Пока варшавская резидентура придерживалась фактов, имеющих отношение к их региону, они попадали точно в цель. Единственной фальшивой нотой в их длинной записке было утверждение, что «немцы рассчитывают якобы сначала забрать Украину прямым ударом с запада, а в конце мая через Турцию начать наступление на Кавказ». Этого единственного предложения было достаточно для Сталина, чтобы забраковать весь отчет. [216]
Глава 11. Слушая врага
Внешняя разведка ГУГБ — НКГБ была не единственной составной частью ведомства наркома Меркулова, которая поставляла ценную информацию Сталину о германских намерениях. Нам известно из официальной засекреченной истории органов государственной безопасности 1977 года, что в период, предшествующий нападению Германии, контрразведывательные подразделения проводили широкие операции против иностранных миссий в Москве. Эти операции включали в себя агентурное проникновение, прослушивание телефонов, установку подслушивающих устройств и попытки подкупа и вербовки членов этих миссий. Хотя их главной целью было выявление иностранных разведчиков, слежка за их деятельностью и проверка контактов с советскими гражданами, эти операции давали важную разведывательную информацию в качестве «побочной». В то время как «улов» из германского посольства и посольств их союзников считался самым лучшим, операции против американского, британского и иных посольств, так же, как и их служб и резиденций иностранных корреспондентов, давали дополнительные, подтверждающие данные. [217]

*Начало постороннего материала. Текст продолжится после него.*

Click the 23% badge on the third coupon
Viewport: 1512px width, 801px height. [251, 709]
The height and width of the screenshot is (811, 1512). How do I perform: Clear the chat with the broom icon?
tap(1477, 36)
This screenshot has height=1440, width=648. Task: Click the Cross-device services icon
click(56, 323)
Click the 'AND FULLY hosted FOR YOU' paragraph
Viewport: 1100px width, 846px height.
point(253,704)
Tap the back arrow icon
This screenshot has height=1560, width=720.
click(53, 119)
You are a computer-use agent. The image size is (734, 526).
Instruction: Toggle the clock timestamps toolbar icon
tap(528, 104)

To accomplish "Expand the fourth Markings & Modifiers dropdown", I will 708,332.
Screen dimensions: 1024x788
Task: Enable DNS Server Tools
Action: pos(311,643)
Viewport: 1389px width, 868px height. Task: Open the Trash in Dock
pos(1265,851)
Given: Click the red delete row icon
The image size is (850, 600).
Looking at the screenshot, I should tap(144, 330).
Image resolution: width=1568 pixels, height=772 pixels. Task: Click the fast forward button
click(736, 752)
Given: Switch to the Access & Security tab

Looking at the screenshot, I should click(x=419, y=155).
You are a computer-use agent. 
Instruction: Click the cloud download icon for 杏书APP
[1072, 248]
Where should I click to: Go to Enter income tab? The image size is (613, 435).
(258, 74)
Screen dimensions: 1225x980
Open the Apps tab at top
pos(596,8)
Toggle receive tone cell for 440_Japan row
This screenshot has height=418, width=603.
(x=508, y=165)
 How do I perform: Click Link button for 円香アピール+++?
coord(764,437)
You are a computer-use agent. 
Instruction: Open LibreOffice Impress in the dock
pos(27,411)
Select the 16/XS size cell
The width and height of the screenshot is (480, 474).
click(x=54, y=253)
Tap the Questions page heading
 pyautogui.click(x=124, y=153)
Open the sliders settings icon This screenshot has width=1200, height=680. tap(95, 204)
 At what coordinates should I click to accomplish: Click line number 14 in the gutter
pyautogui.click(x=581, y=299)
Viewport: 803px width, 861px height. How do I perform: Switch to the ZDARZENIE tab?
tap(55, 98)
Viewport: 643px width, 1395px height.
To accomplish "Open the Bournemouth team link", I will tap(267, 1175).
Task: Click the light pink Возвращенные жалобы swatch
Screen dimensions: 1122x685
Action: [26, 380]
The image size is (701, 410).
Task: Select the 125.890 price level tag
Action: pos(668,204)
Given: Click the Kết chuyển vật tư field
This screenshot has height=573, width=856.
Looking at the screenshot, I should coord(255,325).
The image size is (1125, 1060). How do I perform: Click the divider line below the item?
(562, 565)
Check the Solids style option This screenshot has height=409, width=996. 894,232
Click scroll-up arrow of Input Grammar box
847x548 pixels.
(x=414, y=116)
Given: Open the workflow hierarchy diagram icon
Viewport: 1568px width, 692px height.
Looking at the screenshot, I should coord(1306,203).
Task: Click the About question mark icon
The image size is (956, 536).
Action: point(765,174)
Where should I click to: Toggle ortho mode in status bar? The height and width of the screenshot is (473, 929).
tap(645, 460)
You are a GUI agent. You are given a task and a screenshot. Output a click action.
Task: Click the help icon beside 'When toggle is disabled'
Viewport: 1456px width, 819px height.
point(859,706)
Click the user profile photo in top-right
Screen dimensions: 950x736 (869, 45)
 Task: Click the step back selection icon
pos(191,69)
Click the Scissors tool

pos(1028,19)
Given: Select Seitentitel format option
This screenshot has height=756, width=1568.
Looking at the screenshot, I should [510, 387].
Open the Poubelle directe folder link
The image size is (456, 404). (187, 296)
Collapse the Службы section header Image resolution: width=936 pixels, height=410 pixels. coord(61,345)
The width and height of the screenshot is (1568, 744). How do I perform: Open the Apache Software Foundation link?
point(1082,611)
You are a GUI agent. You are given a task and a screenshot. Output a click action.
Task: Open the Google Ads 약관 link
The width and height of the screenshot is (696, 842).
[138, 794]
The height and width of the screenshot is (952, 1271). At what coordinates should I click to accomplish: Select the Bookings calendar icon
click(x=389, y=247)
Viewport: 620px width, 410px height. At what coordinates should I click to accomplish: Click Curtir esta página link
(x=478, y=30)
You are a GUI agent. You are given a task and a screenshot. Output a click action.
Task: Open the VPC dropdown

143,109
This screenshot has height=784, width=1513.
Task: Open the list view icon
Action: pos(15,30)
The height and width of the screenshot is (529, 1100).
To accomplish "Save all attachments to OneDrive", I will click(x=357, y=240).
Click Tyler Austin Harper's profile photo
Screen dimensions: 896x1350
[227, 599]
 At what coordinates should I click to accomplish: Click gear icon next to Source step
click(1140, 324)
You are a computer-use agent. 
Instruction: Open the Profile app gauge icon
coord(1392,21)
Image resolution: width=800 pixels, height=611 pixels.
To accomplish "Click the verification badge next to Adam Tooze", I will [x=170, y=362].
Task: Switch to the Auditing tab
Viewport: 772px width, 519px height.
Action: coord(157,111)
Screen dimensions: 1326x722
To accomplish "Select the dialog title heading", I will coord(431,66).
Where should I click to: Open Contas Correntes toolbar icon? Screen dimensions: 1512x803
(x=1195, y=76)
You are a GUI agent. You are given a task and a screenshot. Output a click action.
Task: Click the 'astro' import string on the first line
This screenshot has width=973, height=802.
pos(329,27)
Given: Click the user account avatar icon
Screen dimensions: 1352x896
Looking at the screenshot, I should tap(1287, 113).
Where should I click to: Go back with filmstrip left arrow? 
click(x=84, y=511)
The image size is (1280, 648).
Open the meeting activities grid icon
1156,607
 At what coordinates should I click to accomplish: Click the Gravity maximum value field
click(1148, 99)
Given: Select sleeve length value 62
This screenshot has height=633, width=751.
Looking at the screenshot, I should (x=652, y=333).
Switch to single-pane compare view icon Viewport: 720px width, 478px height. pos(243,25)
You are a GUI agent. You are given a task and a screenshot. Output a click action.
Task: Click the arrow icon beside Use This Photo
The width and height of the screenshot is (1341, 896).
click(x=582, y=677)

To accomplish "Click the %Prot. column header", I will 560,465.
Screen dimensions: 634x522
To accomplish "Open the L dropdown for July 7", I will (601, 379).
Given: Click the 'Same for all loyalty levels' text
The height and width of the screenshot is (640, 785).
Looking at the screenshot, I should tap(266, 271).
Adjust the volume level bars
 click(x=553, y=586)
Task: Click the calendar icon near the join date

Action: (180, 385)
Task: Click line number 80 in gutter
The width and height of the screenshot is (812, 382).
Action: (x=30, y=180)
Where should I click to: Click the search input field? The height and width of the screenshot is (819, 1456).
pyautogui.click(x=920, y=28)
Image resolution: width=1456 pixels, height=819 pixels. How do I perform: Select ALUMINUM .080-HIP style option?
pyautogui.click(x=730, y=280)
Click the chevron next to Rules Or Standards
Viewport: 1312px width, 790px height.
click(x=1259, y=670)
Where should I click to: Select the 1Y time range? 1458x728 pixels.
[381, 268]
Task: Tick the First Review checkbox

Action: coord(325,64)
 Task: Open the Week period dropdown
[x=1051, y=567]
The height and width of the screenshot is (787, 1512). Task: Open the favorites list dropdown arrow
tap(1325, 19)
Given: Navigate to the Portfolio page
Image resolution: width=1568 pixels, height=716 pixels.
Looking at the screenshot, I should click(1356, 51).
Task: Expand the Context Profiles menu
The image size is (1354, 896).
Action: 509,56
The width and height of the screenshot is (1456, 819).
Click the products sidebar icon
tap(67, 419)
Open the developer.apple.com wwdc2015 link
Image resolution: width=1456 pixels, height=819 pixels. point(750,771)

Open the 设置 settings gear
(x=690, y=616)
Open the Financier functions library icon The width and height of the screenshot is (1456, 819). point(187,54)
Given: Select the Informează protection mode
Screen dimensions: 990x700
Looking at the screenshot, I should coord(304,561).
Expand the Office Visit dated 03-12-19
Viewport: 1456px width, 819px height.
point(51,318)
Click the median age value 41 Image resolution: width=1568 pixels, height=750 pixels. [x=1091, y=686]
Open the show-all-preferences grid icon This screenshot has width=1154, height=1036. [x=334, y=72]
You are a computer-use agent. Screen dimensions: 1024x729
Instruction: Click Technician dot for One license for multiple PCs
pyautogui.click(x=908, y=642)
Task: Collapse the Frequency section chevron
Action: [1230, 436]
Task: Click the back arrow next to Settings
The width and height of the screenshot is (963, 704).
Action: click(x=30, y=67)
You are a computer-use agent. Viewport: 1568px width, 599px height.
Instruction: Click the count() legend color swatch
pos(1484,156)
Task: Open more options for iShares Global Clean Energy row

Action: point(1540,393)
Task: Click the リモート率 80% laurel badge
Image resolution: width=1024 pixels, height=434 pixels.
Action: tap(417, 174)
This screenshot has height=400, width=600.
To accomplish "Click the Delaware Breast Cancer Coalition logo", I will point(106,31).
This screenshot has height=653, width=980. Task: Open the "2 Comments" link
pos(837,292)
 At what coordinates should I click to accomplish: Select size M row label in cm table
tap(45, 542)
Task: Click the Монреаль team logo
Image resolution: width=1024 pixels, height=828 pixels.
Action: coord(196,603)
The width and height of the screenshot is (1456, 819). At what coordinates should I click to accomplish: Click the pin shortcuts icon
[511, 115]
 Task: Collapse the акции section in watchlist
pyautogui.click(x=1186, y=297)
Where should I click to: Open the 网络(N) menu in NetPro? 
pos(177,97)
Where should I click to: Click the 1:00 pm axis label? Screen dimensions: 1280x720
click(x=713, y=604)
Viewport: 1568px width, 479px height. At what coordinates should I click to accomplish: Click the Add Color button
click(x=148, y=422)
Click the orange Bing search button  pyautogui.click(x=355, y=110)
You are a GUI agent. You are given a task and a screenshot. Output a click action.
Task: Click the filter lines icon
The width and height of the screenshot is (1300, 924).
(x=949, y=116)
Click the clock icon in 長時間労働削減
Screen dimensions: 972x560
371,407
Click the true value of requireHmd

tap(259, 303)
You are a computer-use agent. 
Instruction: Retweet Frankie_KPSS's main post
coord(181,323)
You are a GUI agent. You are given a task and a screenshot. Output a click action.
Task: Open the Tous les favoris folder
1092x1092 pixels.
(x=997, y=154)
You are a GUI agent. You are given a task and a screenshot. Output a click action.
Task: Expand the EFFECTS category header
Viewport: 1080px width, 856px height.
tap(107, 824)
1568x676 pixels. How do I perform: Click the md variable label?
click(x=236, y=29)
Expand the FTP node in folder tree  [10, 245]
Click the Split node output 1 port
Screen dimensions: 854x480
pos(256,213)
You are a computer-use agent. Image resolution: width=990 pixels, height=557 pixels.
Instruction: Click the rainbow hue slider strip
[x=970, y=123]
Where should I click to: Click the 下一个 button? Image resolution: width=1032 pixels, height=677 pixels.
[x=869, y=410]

В феврале 1941 года Главное управление государственной безопасности стало НКГБ — все еще под руководством Меркулова. Его Третий отдел стал Вторым контрразведывательным управлением, так как контрразведывательные операции продолжились и расширились. [218]
Главой контрразведки остался Петр Васильевич Федотов, опытный чекист, принимавший участие в операциях против чеченских горцев с 1923 по 1937 год. К 1939 году, после того как Берия возглавил НКВД, Федотов стал начальником Секретно-политического отдела. В сентябре 1940 года он был переведен в контрразведывательный отдел. [219]При Меркулове Третий, или Секретно-политический отдел, также использовал секретных сотрудников, чтобы выявлять и действовать против антисоветских элементов среди населения. Эти секретно-политические операции представляющие для нас большой интерес в определении размеров сообщений по немецким намерениям, уже описывались в 4-й главе. Эти операции проводились в новоприобретенных районах Молдавской, Украинской и Белорусской ССР и в Прибалтийских республиках — Литве, Латвии и Эстонии, недавно включенных в СССР.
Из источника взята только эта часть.